Учебные задания ->
• a. Пожалуйста, перепечатайте из отрывка воспоминаний часть, которая открывается словами «На новый 1922» и завершается словами «подумай – он жив!».
• b. Ответьте по отрывку воспоминаний на вопросы:
(i) Как зовут приятеля брата Андрея, адвоката?
(ii) Что было куплено Андрюше на рынке к новому 1922 году?
(iii) В каком городе Сережа кончает университет?
• c. Приведите продолжение отрывка воспоминаний о Марине и вести о Сереже, начиная сразу после последней реплики.

Текст для чтения ->
########

Глава 5 На новом месте. Весть о Сереже. Главкустпром. В. Вересаев. Сережа Соколов. Печь
А Гераклитова река течет, и мы уже не живем в Трубниковском, в кухонной комнатке, а волей судьбы и вниманием брата Андрея переехали в квартиру его знакомых в Мерзляковский переулок. В этот переулок Муся (Марина) ездила в детстве с мамой в музыкальную школу Валентины Юрьевны Зограф-Плаксиной.
Приятель брата Андрея, адвокат (член коллегии защитников), занимается вечерами живописью. Он – поляк, его зовут Казимир Антонович Томашевский. Этот гордый пан – худой, горбоносый, светловолосый когда-то, теперь – посеревший, полон чувства собственного достоинства, подозрительности к другим, юмора по отношению к повседневности, женат на правнучке Рылеева, жгучей брюнетке цыганского типа с раскатистым «р», в первый же день наш у них кричавшей на мужа: «Богды-хан! Отдыха-а-а-ет!», но это был только нрав – шумный; мужа она любила и берегла, и жизнь их была колоритна.
На новый 1922 год я купила Андрюше на рынке фунт черного хлеба – в его полное праздничное владение, нарезала его кусочками, положила на тарелку, а соседи (третья семья в нашей четырехкомнатной квартире – Абрам Львович Цыпкин и его жена) дали Андрюше на блюдце сахарного песку, и он, жмурясь, как кот, от блаженства, поглощал медленно, чтобы растянуть наподольше, кусочки темного, как шоколад, хлеба, обвалянные в серебристом сладком лакомстве.
Грянул удар грома! Счастье и горе сразу. Марина получила от Эренбурга из-за границы весть: Сережа жив! Кончает университет в Праге… Она прилетела ко мне на крыльях!
– Ася! – сказала она, сияя. – Я уеду к нему! Я уверена, меня выпустят! У меня есть знакомства: Каган, та издательница, кое-кто из писателей… Дадут поручительство, я продам всё, что есть, на дорогу! К нему! Ася! Ты подумай – он жив!
– Марина! Как я счастлива за тебя! И за него! Какая с плеч ноша! А ведь я от тебя скрывала – теперь я могу сказать: был слух, что в Джанкое расстрелян некий Эфрон – Сережа или другой, Петр, однофамилец. Тот – тоже говорили – красавец (хоть, конечно, не такой, как Сережа…). Кто расстрелян – тоже было неясно, потому что там многие были. Анархисты? Красные? Зеленые? Махновцы? Никто ничего не знал…
– Спасибо, что не сказала!

########

Исходные данные ->
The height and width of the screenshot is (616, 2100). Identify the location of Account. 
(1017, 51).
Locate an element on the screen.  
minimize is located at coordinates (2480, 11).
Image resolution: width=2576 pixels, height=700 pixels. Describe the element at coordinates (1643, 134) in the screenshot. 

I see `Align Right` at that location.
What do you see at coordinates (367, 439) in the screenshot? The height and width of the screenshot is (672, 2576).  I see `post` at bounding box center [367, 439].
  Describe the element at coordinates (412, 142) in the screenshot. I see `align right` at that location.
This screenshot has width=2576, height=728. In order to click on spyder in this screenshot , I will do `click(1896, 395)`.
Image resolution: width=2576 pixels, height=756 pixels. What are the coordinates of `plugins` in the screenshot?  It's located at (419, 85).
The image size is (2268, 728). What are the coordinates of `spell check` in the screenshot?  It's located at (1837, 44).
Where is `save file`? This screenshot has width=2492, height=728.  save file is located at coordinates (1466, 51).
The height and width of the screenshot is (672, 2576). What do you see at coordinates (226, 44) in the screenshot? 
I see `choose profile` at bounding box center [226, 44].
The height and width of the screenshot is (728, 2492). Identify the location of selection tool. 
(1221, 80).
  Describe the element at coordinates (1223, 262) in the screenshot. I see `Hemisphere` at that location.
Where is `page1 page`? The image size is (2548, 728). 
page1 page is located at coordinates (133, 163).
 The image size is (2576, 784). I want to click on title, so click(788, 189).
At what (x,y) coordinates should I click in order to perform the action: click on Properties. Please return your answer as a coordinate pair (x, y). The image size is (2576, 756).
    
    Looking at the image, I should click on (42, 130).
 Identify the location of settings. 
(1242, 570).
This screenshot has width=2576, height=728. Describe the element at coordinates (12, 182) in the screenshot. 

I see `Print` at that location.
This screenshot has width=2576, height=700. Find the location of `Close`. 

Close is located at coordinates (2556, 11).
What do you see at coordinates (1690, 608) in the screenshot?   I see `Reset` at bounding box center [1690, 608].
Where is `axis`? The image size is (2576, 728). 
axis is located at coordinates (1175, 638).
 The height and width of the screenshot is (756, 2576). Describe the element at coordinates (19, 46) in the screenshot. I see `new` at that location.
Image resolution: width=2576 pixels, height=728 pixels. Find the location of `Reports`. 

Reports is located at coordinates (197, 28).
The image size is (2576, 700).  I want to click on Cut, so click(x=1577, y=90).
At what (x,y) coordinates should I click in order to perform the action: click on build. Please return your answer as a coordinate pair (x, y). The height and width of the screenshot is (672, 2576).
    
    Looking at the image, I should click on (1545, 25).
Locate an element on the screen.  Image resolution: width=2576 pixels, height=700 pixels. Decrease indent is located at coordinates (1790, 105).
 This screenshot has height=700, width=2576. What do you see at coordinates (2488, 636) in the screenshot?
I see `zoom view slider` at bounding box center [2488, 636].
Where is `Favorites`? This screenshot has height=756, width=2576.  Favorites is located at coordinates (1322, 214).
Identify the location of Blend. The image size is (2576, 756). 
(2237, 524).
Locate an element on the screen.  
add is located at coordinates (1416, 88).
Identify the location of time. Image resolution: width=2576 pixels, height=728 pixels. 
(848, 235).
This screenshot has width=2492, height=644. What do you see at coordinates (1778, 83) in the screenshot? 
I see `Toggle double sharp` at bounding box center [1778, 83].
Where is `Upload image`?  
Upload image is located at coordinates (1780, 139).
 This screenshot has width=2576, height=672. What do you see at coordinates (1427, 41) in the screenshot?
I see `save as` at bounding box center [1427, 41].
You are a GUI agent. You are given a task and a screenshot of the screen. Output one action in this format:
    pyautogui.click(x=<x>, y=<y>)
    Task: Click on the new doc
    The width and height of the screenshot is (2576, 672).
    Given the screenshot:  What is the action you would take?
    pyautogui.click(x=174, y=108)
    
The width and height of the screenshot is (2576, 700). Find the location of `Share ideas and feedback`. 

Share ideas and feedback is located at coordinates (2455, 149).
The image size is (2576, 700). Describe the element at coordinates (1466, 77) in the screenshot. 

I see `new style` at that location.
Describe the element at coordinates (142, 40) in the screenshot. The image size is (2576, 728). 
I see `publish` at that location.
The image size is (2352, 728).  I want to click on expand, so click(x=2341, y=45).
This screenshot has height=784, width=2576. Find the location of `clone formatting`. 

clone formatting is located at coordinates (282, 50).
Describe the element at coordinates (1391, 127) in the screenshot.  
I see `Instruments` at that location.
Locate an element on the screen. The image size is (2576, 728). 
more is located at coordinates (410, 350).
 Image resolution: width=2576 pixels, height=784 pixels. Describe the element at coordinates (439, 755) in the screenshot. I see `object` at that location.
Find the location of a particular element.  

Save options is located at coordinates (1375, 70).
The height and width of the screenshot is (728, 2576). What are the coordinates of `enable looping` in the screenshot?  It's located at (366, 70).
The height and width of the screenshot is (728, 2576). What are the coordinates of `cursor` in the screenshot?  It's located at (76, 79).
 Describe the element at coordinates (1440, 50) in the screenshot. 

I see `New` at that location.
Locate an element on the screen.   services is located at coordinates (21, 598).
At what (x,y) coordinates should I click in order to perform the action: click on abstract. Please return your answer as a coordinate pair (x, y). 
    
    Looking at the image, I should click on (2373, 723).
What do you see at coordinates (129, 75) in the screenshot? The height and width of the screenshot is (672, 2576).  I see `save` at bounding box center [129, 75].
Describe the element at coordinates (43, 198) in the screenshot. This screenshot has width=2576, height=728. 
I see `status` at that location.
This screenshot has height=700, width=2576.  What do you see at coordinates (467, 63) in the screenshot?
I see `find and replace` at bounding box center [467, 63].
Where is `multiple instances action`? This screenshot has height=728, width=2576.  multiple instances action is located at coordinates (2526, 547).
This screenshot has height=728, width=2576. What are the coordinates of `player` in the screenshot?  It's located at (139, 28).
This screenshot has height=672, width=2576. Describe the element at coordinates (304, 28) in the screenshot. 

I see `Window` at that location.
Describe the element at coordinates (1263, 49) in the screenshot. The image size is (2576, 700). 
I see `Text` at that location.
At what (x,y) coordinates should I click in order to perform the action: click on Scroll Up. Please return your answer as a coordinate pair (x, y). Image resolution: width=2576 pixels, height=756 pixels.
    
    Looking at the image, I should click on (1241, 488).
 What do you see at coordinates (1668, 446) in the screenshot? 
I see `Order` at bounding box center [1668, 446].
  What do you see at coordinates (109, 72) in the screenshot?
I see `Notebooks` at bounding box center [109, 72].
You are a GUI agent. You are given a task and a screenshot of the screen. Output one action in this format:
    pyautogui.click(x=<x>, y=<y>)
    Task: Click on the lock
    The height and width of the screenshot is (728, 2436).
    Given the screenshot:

########

Ответы к заданиям ->
• a.
На новый 1922 год я купила Андрюше на рынке фунт черного хлеба – в его полное праздничное владение, нарезала его кусочками, положила на тарелку, а соседи (третья семья в нашей четырехкомнатной квартире – Абрам Львович Цыпкин и его жена) дали Андрюше на блюдце сахарного песку, и он, жмурясь, как кот, от блаженства, поглощал медленно, чтобы растянуть наподольше, кусочки темного, как шоколад, хлеба, обвалянные в серебристом сладком лакомстве.
Грянул удар грома! Счастье и горе сразу. Марина получила от Эренбурга из-за границы весть: Сережа жив! Кончает университет в Праге… Она прилетела ко мне на крыльях!
– Ася! – сказала она, сияя. – Я уеду к нему! Я уверена, меня выпустят! У меня есть знакомства: Каган, та издательница, кое-кто из писателей… Дадут поручительство, я продам всё, что есть, на дорогу! К нему! Ася! Ты подумай – он жив!

• b.
(i) Казимир Антонович Томашевский.
(ii) Фунт черного хлеба.
(iii) В Праге.

• c.
И в празднике нашей радости только одно не было вспомнено: я, остающаяся. Вновь без Марины! Без Маврикия, без Бориса – и без нее…
– Продвину сразу все, что пишу, и будет к весне четыре книги: два сборника лирики, «Царь-Девица» и «Конец Казановы»! Лозэн сейчас не пойдет…
…Одновременно сломалась моя работа: что-то слилось, разлилось, и я была передана из Москустпрома в Главкустпром, где мой начальник уже не смог меня сберечь, надо мной был совсем другой человек: Ной Ноевич.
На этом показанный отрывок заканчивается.